▶ _Gestellte Aufgabe 1_
Nenne der Reihe nach alle Orte, die der Tourenbericht zum Crispalt in der Zeile „Strecke“ angibt.
▶ _Gestellte Aufgabe 2_
Führe den nachstehenden Tourenbericht über den Crispalt im Anschluss an die Angabe zur Zufahrt fort.

▶ _Dokument_
****
Crispalt - einsamer 3000er beim Oberalppass


Publiziert von Bergmax , 29. August 2020 um 19:15.

Region: Welt » Schweiz » Graubünden » Surselva
Tour Datum:27 August 2020
Wandern Schwierigkeit: T5 - anspruchsvolles Alpinwandern
Klettern Schwierigkeit: II (UIAA-Skala)
Wegpunkte:
Geo-Tags: CH-GR   CH-UR 
Zeitbedarf: 7:45
Aufstieg: 1150 m
Abstieg: 1150 m
Strecke:Oberalppass - Pass Tiarms - Val Val - Fuorcla da Crispalt - Crispalt - gleicher Weg zurück
Zufahrt zum Ausgangspunkt:Auto zum Oberalppass, großer Parkplatz (CHF 5 für 24 Stunden)
****
▶ _Gegebene Daten_
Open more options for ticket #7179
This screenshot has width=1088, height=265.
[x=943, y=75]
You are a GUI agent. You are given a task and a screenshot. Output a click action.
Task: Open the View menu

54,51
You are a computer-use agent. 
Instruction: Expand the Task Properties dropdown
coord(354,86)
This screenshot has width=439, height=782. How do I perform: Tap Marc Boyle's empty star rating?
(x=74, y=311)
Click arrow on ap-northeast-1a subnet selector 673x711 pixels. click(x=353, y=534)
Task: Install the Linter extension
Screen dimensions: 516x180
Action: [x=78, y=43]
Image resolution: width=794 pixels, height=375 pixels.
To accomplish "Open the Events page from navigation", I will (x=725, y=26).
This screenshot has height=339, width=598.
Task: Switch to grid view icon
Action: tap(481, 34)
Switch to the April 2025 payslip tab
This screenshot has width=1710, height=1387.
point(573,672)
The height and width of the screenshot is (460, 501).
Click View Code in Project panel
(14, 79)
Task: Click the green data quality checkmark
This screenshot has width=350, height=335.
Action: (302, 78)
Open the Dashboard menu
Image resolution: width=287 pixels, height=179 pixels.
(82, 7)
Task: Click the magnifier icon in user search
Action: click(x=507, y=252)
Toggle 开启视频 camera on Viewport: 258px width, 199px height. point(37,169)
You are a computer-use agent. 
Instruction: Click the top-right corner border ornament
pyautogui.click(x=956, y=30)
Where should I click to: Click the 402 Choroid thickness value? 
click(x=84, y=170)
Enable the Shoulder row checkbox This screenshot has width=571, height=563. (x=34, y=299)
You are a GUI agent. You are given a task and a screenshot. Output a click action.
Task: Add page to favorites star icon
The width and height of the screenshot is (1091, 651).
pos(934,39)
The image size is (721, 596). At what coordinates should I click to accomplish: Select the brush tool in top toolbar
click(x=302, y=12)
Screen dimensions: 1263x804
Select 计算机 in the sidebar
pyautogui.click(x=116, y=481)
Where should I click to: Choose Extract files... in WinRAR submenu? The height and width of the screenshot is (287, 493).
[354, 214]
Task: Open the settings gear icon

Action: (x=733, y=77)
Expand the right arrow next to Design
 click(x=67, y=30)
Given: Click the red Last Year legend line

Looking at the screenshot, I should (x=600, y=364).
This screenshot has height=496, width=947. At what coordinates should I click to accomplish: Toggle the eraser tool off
****
▶ _Schriftliche Antwort 1_
Oberalppass, Pass Tiarms, Val Val, Fuorcla da Crispalt, Crispalt

▶ _Schriftliche Antwort 2_
Kartennummer:map.geo.admin.ch

Mehr als nur Schutt & Blockwerk

Der Crispalt könnte ein bekannter 3000er sein, denn er ist verhältnismäßig gut zu erreichen und eine durchaus markante Berggestalt. Vielleicht war er das sogar mal - die vielen Anstiegsbeschreibungen im SAC-Führer von 1905 lassen es zumindest vermuten. Jetzt aber sind er und seine Nachbarn außer Mode gekommen - zu schwer zum Wandern, zu leicht zum Klettern und manchmal - wegen der brüchigen Felsen auch nicht ganz harmlos. Ich mag solche Touren und diese finde ich landschaftlich ganz besonders reizvoll.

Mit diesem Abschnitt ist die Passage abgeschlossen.